THE EXERCISE |
Reproduce the lines of the entries below verbatim, starting with the line that contains "Click the NOW $33.49 sale price" and going on through the line that contains "Image resolution: width=564", both included.

DATA PROVIDED |
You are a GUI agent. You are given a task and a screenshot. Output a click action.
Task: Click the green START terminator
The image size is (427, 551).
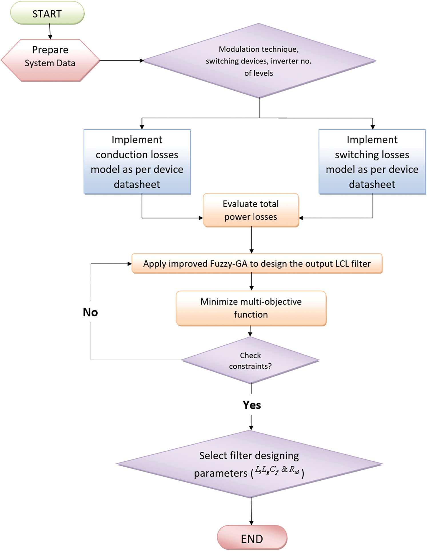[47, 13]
...
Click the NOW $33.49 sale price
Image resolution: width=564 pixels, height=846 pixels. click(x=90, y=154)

OUTPUT OF THE TASK |
Click the NOW $33.49 sale price
Image resolution: width=564 pixels, height=846 pixels. click(x=90, y=154)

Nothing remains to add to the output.